For agency CRT transactions, rating agencies analyze reference-pool credit risk and tranche attachment/detachment points. That is adjacent to agency mortgage credit, but it is not a replacement for this Agency RMBS topic. For SRT-style regulatory capital relief, use Significant Risk Transfer (SRT).
Diligence focus areas
Capital providers will dig into:
- Agency approval status, seller/servicer scorecards, and any notices or remediation plans.
- Loan-level eligibility evidence: AUS findings, income, appraisal, title, mortgage insurance, occupancy, and loan-limit compliance.
- Quality-control results: pre-funding reviews, post-closing reviews, defect severity, cure rates, and repurchase history.
- Pipeline hedging: lock desk controls, fallout assumptions, hedge counterparties, and mark-to-market reporting.
- Servicing operations: delinquency management, advance policies, escrow controls, borrower complaints, and subservicer oversight.
- Liquidity: warehouse capacity, margin call capacity, servicing-advance facilities, and repurchase reserves.
Ask for defect reporting by vintage and channel. Aggregate defect rates hide the broker, branch, or product that will cause the next repurchase problem.
Active participants
Agencies and guarantors: Fannie Mae, Freddie Mac, and Ginnie Mae define the core execution channels.
Large originators and servicers: Banks and independent mortgage banks with direct agency approvals dominate direct issuance and servicing retention.
Aggregators: Large banks and mortgage investors buy loans from smaller originators, handle delivery, and often control servicing release options.
Warehouse providers: Banks and specialty finance companies provide high-advance mortgage warehouse lines against eligible loans pending agency takeout.
MSR and advance lenders: Banks, private credit funds, and specialty finance platforms lend against servicing assets and servicing-advance receivables.
Investors: Money managers, banks, REITs, insurance companies, central banks, and mortgage REITs buy agency RMBS based on duration, convexity, liquidity, and relative value.
Red flags and off-market characteristics
- You present agency eligibility as assumed but cannot produce clean AUS, appraisal, title, and compliance files.
- Repurchase reserves are too small relative to historical defects and early payment default experience.

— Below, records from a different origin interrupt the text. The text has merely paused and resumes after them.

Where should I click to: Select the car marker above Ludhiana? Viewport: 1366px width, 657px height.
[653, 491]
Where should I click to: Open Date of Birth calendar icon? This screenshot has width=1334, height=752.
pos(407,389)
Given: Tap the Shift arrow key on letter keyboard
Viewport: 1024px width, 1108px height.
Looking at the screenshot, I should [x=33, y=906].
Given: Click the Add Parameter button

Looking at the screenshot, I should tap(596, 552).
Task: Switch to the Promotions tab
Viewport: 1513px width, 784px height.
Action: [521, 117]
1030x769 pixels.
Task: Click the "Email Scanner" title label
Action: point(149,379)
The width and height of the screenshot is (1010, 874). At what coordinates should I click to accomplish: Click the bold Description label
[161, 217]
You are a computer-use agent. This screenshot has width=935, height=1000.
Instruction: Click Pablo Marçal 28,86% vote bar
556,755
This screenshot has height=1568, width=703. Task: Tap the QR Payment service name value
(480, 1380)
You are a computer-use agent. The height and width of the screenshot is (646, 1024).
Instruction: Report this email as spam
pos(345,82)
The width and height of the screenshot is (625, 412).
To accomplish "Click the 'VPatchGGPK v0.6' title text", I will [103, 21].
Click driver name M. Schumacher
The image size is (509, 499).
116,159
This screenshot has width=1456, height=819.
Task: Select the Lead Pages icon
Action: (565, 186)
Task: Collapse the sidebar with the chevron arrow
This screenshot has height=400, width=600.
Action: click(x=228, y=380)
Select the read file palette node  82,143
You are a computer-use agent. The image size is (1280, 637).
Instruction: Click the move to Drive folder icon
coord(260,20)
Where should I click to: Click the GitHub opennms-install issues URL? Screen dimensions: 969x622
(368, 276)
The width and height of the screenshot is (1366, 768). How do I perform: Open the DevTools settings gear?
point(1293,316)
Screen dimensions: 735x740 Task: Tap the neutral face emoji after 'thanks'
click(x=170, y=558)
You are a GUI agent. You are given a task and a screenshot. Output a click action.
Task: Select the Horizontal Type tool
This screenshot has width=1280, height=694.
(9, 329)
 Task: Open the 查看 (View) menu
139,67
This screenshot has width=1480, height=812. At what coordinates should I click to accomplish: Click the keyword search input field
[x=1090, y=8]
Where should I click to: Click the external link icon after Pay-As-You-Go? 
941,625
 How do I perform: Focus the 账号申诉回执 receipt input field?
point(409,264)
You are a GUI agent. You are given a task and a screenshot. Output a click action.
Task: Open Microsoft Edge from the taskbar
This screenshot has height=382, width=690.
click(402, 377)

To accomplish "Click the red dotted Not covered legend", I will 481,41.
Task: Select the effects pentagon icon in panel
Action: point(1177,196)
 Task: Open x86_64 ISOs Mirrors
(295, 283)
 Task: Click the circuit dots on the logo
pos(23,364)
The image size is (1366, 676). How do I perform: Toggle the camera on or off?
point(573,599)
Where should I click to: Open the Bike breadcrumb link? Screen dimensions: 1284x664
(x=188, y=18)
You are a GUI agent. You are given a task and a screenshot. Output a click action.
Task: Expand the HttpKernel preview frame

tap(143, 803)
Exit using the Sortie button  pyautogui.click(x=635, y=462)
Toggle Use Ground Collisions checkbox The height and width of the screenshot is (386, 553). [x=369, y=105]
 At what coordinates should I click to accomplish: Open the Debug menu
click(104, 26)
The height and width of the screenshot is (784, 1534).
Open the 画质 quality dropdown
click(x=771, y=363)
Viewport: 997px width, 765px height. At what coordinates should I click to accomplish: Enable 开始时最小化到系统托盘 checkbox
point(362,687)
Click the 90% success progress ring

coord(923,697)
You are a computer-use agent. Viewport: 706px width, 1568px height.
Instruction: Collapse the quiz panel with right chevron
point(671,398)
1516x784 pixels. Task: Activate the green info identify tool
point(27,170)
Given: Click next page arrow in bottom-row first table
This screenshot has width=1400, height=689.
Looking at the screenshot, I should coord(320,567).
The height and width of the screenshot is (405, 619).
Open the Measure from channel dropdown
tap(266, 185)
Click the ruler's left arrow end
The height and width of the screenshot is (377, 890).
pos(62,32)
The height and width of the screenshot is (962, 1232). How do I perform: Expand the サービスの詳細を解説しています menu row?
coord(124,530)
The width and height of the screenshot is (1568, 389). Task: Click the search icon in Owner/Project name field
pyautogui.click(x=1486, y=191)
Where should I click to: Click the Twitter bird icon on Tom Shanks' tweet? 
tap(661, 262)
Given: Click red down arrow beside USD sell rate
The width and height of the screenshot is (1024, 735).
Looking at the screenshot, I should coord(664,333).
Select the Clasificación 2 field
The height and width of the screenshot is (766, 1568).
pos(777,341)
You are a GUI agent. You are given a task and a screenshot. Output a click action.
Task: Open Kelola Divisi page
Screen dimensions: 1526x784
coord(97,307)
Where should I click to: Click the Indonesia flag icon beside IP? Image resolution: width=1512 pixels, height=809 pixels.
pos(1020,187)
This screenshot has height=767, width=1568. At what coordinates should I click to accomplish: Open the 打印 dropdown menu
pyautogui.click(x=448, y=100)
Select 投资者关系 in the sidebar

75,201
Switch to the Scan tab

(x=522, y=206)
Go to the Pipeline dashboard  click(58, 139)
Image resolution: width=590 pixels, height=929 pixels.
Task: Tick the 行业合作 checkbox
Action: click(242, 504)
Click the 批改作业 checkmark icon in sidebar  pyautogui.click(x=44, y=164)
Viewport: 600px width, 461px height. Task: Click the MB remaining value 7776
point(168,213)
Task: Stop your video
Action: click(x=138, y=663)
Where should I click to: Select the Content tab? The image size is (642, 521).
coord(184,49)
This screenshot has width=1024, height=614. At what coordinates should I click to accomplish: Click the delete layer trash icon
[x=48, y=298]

- Aged warehouse collateral is increasing because takeout investors are rejecting loans.
- Servicing-retained economics depend on optimistic MSR marks without advance liquidity.
- Production is concentrated in one broker, branch, state, or loan officer with elevated defects.
- Pipeline hedging is informal, spreadsheet-only, or not reconciled daily to locks and commitments.
- Government-loan servicing is growing faster than liquidity facilities.
- You treat CRT or SRT as interchangeable with agency RMBS. They are related risk-transfer markets, but the execution, documents, and investor analysis are different.